[EXERCISE INPUT — start]

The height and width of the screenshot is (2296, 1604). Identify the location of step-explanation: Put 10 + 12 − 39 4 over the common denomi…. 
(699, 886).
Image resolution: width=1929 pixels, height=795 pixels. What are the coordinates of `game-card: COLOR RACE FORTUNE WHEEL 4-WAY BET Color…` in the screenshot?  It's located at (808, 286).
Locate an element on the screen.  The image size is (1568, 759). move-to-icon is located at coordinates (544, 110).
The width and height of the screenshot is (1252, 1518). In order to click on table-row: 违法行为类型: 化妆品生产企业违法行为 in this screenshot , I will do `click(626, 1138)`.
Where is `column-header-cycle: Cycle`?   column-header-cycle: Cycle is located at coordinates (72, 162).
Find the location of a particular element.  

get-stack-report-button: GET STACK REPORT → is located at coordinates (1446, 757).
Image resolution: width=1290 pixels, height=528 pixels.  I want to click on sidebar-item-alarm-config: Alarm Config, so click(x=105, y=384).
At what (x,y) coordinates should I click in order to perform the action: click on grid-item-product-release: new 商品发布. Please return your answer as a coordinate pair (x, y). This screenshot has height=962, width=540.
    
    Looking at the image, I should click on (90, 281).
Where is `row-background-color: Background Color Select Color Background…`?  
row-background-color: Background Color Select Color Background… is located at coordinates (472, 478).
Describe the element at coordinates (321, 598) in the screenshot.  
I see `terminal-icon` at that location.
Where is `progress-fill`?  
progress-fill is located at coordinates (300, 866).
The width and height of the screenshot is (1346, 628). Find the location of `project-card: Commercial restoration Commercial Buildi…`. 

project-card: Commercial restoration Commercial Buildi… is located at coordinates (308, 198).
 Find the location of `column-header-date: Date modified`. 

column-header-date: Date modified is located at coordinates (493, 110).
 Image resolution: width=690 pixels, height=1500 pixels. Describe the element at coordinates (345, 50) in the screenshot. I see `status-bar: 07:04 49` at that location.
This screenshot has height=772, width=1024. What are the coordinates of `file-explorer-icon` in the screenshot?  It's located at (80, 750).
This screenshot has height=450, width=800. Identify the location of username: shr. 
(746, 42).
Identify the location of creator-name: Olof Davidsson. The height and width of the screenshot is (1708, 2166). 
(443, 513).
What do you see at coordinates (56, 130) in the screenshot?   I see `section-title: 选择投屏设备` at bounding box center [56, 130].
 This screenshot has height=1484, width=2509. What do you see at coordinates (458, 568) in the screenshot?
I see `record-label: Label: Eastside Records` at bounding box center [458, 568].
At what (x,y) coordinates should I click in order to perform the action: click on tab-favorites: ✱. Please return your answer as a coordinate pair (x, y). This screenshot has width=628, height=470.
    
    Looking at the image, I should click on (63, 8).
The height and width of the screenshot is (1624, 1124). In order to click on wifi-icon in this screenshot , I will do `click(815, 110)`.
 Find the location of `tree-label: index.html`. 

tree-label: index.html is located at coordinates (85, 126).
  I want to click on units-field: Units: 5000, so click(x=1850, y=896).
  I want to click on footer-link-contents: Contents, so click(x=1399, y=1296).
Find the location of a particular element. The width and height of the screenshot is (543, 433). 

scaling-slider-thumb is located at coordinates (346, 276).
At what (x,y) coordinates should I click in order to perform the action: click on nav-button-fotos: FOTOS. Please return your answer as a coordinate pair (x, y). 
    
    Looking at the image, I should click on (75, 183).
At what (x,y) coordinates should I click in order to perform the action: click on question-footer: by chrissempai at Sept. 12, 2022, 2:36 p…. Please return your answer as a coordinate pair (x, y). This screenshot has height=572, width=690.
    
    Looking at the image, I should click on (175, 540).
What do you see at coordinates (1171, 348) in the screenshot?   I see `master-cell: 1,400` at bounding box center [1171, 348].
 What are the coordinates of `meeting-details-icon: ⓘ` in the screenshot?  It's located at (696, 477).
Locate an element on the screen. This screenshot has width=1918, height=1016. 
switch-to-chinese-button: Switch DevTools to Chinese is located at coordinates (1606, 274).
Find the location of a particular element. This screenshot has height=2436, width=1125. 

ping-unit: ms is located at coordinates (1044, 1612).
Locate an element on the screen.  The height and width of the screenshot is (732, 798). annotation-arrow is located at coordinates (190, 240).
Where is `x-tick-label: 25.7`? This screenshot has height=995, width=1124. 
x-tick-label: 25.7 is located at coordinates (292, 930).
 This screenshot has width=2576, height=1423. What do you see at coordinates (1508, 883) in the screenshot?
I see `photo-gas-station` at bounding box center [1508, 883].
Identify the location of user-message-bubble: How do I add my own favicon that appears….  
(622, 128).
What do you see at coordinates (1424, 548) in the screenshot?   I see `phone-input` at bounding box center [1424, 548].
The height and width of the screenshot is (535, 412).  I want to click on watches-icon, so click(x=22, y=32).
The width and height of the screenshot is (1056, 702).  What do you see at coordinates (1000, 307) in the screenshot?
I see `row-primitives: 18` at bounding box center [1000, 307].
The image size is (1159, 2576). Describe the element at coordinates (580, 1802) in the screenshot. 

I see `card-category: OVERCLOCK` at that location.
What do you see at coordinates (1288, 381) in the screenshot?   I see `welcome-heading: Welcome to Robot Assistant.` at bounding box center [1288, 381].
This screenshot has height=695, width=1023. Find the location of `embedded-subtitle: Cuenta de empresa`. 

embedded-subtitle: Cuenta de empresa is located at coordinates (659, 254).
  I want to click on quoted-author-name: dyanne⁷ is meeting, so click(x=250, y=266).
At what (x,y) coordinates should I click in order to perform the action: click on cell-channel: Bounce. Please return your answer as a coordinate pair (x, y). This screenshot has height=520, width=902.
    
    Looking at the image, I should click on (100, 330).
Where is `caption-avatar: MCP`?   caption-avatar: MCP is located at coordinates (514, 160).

[EXERCISE INPUT — finish]

- **PROBLEM STATEMENT**
Please format all of the data above as a JSON list of strings, with one string for each line and blank lines left out.

- **EXERCISE SOLUTION**
[
  "The height and width of the screenshot is (2296, 1604). Identify the location of step-explanation: Put 10 + 12 − 39 4 over the common denomi…. ",
  "(699, 886).",
  "Image resolution: width=1929 pixels, height=795 pixels. What are the coordinates of `game-card: COLOR RACE FORTUNE WHEEL 4-WAY BET Color…` in the screenshot?  It's located at (808, 286).",
  "Locate an element on the screen.  The image size is (1568, 759). move-to-icon is located at coordinates (544, 110).",
  "The width and height of the screenshot is (1252, 1518). In order to click on table-row: 违法行为类型: 化妆品生产企业违法行为 in this screenshot , I will do `click(626, 1138)`.",
  "Where is `column-header-cycle: Cycle`?   column-header-cycle: Cycle is located at coordinates (72, 162).",
  "Find the location of a particular element.  ",
  "get-stack-report-button: GET STACK REPORT → is located at coordinates (1446, 757).",
  "Image resolution: width=1290 pixels, height=528 pixels.  I want to click on sidebar-item-alarm-config: Alarm Config, so click(x=105, y=384).",
  "At what (x,y) coordinates should I click in order to perform the action: click on grid-item-product-release: new 商品发布. Please return your answer as a coordinate pair (x, y). This screenshot has height=962, width=540.",
  "    Looking at the image, I should click on (90, 281).",
  "Where is `row-background-color: Background Color Select Color Background…`?  ",
  "row-background-color: Background Color Select Color Background… is located at coordinates (472, 478).",
  "Describe the element at coordinates (321, 598) in the screenshot.  ",
  "I see `terminal-icon` at that location.",
  "Where is `progress-fill`?  ",
  "progress-fill is located at coordinates (300, 866).",
  "The width and height of the screenshot is (1346, 628). Find the location of `project-card: Commercial restoration Commercial Buildi…`. ",
  "project-card: Commercial restoration Commercial Buildi… is located at coordinates (308, 198).",
  " Find the location of `column-header-date: Date modified`. ",
  "column-header-date: Date modified is located at coordinates (493, 110).",
  " Image resolution: width=690 pixels, height=1500 pixels. Describe the element at coordinates (345, 50) in the screenshot. I see `status-bar: 07:04 49` at that location.",
  "This screenshot has height=772, width=1024. What are the coordinates of `file-explorer-icon` in the screenshot?  It's located at (80, 750).",
  "This screenshot has height=450, width=800. Identify the location of username: shr. ",
  "(746, 42).",
  "Identify the location of creator-name: Olof Davidsson. The height and width of the screenshot is (1708, 2166). ",
  "(443, 513).",
  "What do you see at coordinates (56, 130) in the screenshot?   I see `section-title: 选择投屏设备` at bounding box center [56, 130].",
  " This screenshot has height=1484, width=2509. What do you see at coordinates (458, 568) in the screenshot?",
  "I see `record-label: Label: Eastside Records` at bounding box center [458, 568].",
  "At what (x,y) coordinates should I click in order to perform the action: click on tab-favorites: ✱. Please return your answer as a coordinate pair (x, y). This screenshot has width=628, height=470.",
  "    Looking at the image, I should click on (63, 8).",
  "The height and width of the screenshot is (1624, 1124). In order to click on wifi-icon in this screenshot , I will do `click(815, 110)`.",
  " Find the location of `tree-label: index.html`. ",
  "tree-label: index.html is located at coordinates (85, 126).",
  "  I want to click on units-field: Units: 5000, so click(x=1850, y=896).",
  "  I want to click on footer-link-contents: Contents, so click(x=1399, y=1296).",
  "Find the location of a particular element. The width and height of the screenshot is (543, 433). ",
  "scaling-slider-thumb is located at coordinates (346, 276).",
  "At what (x,y) coordinates should I click in order to perform the action: click on nav-button-fotos: FOTOS. Please return your answer as a coordinate pair (x, y). ",
  "    Looking at the image, I should click on (75, 183).",
  "At what (x,y) coordinates should I click in order to perform the action: click on question-footer: by chrissempai at Sept. 12, 2022, 2:36 p…. Please return your answer as a coordinate pair (x, y). This screenshot has height=572, width=690.",
  "    Looking at the image, I should click on (175, 540).",
  "What do you see at coordinates (1171, 348) in the screenshot?   I see `master-cell: 1,400` at bounding box center [1171, 348].",
  " What are the coordinates of `meeting-details-icon: ⓘ` in the screenshot?  It's located at (696, 477).",
  "Locate an element on the screen. This screenshot has width=1918, height=1016. ",
  "switch-to-chinese-button: Switch DevTools to Chinese is located at coordinates (1606, 274).",
  "Find the location of a particular element. This screenshot has height=2436, width=1125. ",
  "ping-unit: ms is located at coordinates (1044, 1612).",
  "Locate an element on the screen.  The height and width of the screenshot is (732, 798). annotation-arrow is located at coordinates (190, 240).",
  "Where is `x-tick-label: 25.7`? This screenshot has height=995, width=1124. ",
  "x-tick-label: 25.7 is located at coordinates (292, 930).",
  " This screenshot has width=2576, height=1423. What do you see at coordinates (1508, 883) in the screenshot?",
  "I see `photo-gas-station` at bounding box center [1508, 883].",
  "Identify the location of user-message-bubble: How do I add my own favicon that appears….  ",
  "(622, 128).",
  "What do you see at coordinates (1424, 548) in the screenshot?   I see `phone-input` at bounding box center [1424, 548].",
  "The height and width of the screenshot is (535, 412).  I want to click on watches-icon, so click(x=22, y=32).",
  "The width and height of the screenshot is (1056, 702).  What do you see at coordinates (1000, 307) in the screenshot?",
  "I see `row-primitives: 18` at bounding box center [1000, 307].",
  "The image size is (1159, 2576). Describe the element at coordinates (580, 1802) in the screenshot. ",
  "I see `card-category: OVERCLOCK` at that location.",
  "What do you see at coordinates (1288, 381) in the screenshot?   I see `welcome-heading: Welcome to Robot Assistant.` at bounding box center [1288, 381].",
  "This screenshot has height=695, width=1023. Find the location of `embedded-subtitle: Cuenta de empresa`. ",
  "embedded-subtitle: Cuenta de empresa is located at coordinates (659, 254).",
  "  I want to click on quoted-author-name: dyanne⁷ is meeting, so click(x=250, y=266).",
  "At what (x,y) coordinates should I click in order to perform the action: click on cell-channel: Bounce. Please return your answer as a coordinate pair (x, y). This screenshot has height=520, width=902.",
  "    Looking at the image, I should click on (100, 330).",
  "Where is `caption-avatar: MCP`?   caption-avatar: MCP is located at coordinates (514, 160)."
]